Ich finde das nimmt eine besondere Problematik an, wenn aus ihren Worten geschlossen wird, dass Vlesk sie vergewaltigt hätte, wenn sie damals nicht die Grenze gezogen hätte. Viel mehr aber noch, wenn geschlossen wird, er hätte tatsächlich eine Freundin von ihr vergewaltigt.
Ja, so kann man ihre Worte interpretieren, aber bei solch massiven Anschuldigungen, sollte man sich nicht auf Interpretationen stützen.
Generell fällt mir die Bewertung unfassbar schwer, weil so vieles eben auch nur angedeutet wird.
Was für mich eindeutig von ihr gesagt wird und auch nicht anders interpretierbar ist, ist folgendes:
- Vlesk hat damals mehrere Neins und damit ihre Grenzen nicht akzeptiert und sie dadurch genötigt
- Im Nachhinein dachte sie eine Entschuldigung seinerseits bezöge sich auf dieses Verhalten, es galt aber einem Lästern von ihm mit ihrem Ex über sie
- Erst später hat er nach seiner Aussage verstanden, wie sie es damals empfand. Bis dahin ging er, wieder nach seiner Aussage, von Einvernehmlichkeit aus
- Nun wollte er sich dem Stellen, mit ihr das Ganze aufarbeiten, seine Schuld annehmen und sich bessern, was ihr glaubhaft erschien
- Sie selbst konnte allerdings nicht damit abschließen und seine Beteuerungen erschienen ihr in dem Moment als falsch und unehrlich, als sie von ähnlichen, aber noch schlimmeren Erfahrungen einer Freundin mit ihm erfuhr
- Die Belastung wurde für sie nicht weniger und auch wenn er auf sie den Eindruck machte, nun wirklich alles richtig und gut machen zu wollen, tat es ihr teilweise noch mehr weh und sie hat nun den Schritt an die Öffentlichkeit gehen müssen, um diese Spirale der Belastung zu durchbrechen und für sich einen neuen Umgang mit den Geschehnissen finden zu können und vielleicht dann irgendwann heilen und wirklich abschließen zu können
Für mich ist es maximal unwahrscheinlich, dass irgendetwas von dem was sie beschreibt nicht genau das ist was sie empfindet und erinnert. Zudem sehe ich die Wahrscheinlichkeit gegen Null, dass sie das Öffentlichmachen aus irgendwelchen anderen Motiven, als den von ihr beschriebenen, gewählt hat.

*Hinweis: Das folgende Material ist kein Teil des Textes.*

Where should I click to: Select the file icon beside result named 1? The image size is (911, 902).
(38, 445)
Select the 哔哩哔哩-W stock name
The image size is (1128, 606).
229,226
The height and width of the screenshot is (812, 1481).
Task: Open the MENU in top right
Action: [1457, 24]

Für sie ist die Öffentlichkeit zunächst mal eine enorme Belastung und ein weiterer massiver Kontrollverlust, dem sie sich bewusst gestellt hat, um langfristig endlich abschließen zu können. Außerdem ist es auch in gewisser Art selbstlos, weil sie in ihrer Position anderen Betroffenen ein Vorbild sein kann.
Trotz allem sind Schlüsse wie „Vlesk ist ein Vergewaltiger“ einfach zu voreilig und auch insofern gefährlich, als dass sie jeglichen Weg eines sinnvollen Umgangs mit so einem Thema verlassen. Sie wirft ihm das nicht direkt vor und sie sagt auch, dass er das bei ihr nicht gemacht hat. Indirekt kann man verstehen, dass er es laut ihr getan hätte, bzw. bei jemand anderem getan hat. Das eine ist ein Konjunktiv, das andere die Beschreibung einer Dritten.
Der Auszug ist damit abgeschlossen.